TASK :: Once you have read the listing, retype all of it exactly.

DATA RECORDS ::

* * * * * * *

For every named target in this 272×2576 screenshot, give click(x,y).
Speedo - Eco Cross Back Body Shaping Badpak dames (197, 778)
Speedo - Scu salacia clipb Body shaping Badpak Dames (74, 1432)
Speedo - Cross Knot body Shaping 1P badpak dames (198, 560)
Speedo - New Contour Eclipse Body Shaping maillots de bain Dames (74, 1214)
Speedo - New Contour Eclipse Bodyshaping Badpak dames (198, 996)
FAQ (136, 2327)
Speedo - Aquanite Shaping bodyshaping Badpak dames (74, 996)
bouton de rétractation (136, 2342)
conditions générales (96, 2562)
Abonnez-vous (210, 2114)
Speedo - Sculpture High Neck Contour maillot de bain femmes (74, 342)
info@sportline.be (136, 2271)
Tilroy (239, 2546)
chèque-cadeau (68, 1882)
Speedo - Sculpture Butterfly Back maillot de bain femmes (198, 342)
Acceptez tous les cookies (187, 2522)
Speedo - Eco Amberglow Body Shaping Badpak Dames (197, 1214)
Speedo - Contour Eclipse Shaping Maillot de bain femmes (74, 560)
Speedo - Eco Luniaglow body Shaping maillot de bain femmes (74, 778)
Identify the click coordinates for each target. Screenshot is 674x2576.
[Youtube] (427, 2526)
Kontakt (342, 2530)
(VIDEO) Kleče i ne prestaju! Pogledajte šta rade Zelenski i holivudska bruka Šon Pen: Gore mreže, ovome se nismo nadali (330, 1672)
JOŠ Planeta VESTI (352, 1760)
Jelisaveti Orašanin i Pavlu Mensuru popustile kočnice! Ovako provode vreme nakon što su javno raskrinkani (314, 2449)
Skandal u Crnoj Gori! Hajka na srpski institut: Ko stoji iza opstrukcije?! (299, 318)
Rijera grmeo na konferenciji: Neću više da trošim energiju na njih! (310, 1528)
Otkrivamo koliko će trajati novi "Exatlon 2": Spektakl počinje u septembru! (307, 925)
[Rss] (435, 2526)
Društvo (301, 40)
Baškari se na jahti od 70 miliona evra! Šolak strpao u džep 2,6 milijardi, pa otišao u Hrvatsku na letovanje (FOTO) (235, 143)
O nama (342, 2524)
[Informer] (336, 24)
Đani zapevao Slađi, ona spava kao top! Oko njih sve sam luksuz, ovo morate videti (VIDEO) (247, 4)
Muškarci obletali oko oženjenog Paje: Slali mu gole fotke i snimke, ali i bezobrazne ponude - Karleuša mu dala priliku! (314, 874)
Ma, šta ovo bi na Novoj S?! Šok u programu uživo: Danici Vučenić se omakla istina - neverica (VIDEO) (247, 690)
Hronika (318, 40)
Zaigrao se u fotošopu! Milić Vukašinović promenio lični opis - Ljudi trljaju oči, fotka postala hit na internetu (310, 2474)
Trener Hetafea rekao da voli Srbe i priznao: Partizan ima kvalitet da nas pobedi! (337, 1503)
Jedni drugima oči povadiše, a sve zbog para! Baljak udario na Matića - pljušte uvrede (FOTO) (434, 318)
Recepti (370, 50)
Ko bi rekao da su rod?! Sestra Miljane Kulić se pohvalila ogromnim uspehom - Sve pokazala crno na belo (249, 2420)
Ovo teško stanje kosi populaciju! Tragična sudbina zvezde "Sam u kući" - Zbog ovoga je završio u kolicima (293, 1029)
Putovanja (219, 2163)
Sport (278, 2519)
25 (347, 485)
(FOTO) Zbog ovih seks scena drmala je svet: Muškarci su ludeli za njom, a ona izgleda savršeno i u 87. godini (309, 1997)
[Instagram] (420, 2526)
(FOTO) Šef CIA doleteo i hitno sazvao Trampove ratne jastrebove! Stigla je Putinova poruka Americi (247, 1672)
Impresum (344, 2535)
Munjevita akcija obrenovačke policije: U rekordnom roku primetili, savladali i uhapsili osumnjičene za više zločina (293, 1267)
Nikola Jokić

* * * * * * *

SOLUTION TO THIS TASK ::
For every named target in this 272×2576 screenshot, give click(x,y).
Speedo - Eco Cross Back Body Shaping Badpak dames (197, 778)
Speedo - Scu salacia clipb Body shaping Badpak Dames (74, 1432)
Speedo - Cross Knot body Shaping 1P badpak dames (198, 560)
Speedo - New Contour Eclipse Body Shaping maillots de bain Dames (74, 1214)
Speedo - New Contour Eclipse Bodyshaping Badpak dames (198, 996)
FAQ (136, 2327)
Speedo - Aquanite Shaping bodyshaping Badpak dames (74, 996)
bouton de rétractation (136, 2342)
conditions générales (96, 2562)
Abonnez-vous (210, 2114)
Speedo - Sculpture High Neck Contour maillot de bain femmes (74, 342)
info@sportline.be (136, 2271)
Tilroy (239, 2546)
chèque-cadeau (68, 1882)
Speedo - Sculpture Butterfly Back maillot de bain femmes (198, 342)
Acceptez tous les cookies (187, 2522)
Speedo - Eco Amberglow Body Shaping Badpak Dames (197, 1214)
Speedo - Contour Eclipse Shaping Maillot de bain femmes (74, 560)
Speedo - Eco Luniaglow body Shaping maillot de bain femmes (74, 778)
Identify the click coordinates for each target. Screenshot is 674x2576.
[Youtube] (427, 2526)
Kontakt (342, 2530)
(VIDEO) Kleče i ne prestaju! Pogledajte šta rade Zelenski i holivudska bruka Šon Pen: Gore mreže, ovome se nismo nadali (330, 1672)
JOŠ Planeta VESTI (352, 1760)
Jelisaveti Orašanin i Pavlu Mensuru popustile kočnice! Ovako provode vreme nakon što su javno raskrinkani (314, 2449)
Skandal u Crnoj Gori! Hajka na srpski institut: Ko stoji iza opstrukcije?! (299, 318)
Rijera grmeo na konferenciji: Neću više da trošim energiju na njih! (310, 1528)
Otkrivamo koliko će trajati novi "Exatlon 2": Spektakl počinje u septembru! (307, 925)
[Rss] (435, 2526)
Društvo (301, 40)
Baškari se na jahti od 70 miliona evra! Šolak strpao u džep 2,6 milijardi, pa otišao u Hrvatsku na letovanje (FOTO) (235, 143)
O nama (342, 2524)
[Informer] (336, 24)
Đani zapevao Slađi, ona spava kao top! Oko njih sve sam luksuz, ovo morate videti (VIDEO) (247, 4)
Muškarci obletali oko oženjenog Paje: Slali mu gole fotke i snimke, ali i bezobrazne ponude - Karleuša mu dala priliku! (314, 874)
Ma, šta ovo bi na Novoj S?! Šok u programu uživo: Danici Vučenić se omakla istina - neverica (VIDEO) (247, 690)
Hronika (318, 40)
Zaigrao se u fotošopu! Milić Vukašinović promenio lični opis - Ljudi trljaju oči, fotka postala hit na internetu (310, 2474)
Trener Hetafea rekao da voli Srbe i priznao: Partizan ima kvalitet da nas pobedi! (337, 1503)
Jedni drugima oči povadiše, a sve zbog para! Baljak udario na Matića - pljušte uvrede (FOTO) (434, 318)
Recepti (370, 50)
Ko bi rekao da su rod?! Sestra Miljane Kulić se pohvalila ogromnim uspehom - Sve pokazala crno na belo (249, 2420)
Ovo teško stanje kosi populaciju! Tragična sudbina zvezde "Sam u kući" - Zbog ovoga je završio u kolicima (293, 1029)
Putovanja (219, 2163)
Sport (278, 2519)
25 (347, 485)
(FOTO) Zbog ovih seks scena drmala je svet: Muškarci su ludeli za njom, a ona izgleda savršeno i u 87. godini (309, 1997)
[Instagram] (420, 2526)
(FOTO) Šef CIA doleteo i hitno sazvao Trampove ratne jastrebove! Stigla je Putinova poruka Americi (247, 1672)
Impresum (344, 2535)
Munjevita akcija obrenovačke policije: U rekordnom roku primetili, savladali i uhapsili osumnjičene za više zločina (293, 1267)
Nikola Jokić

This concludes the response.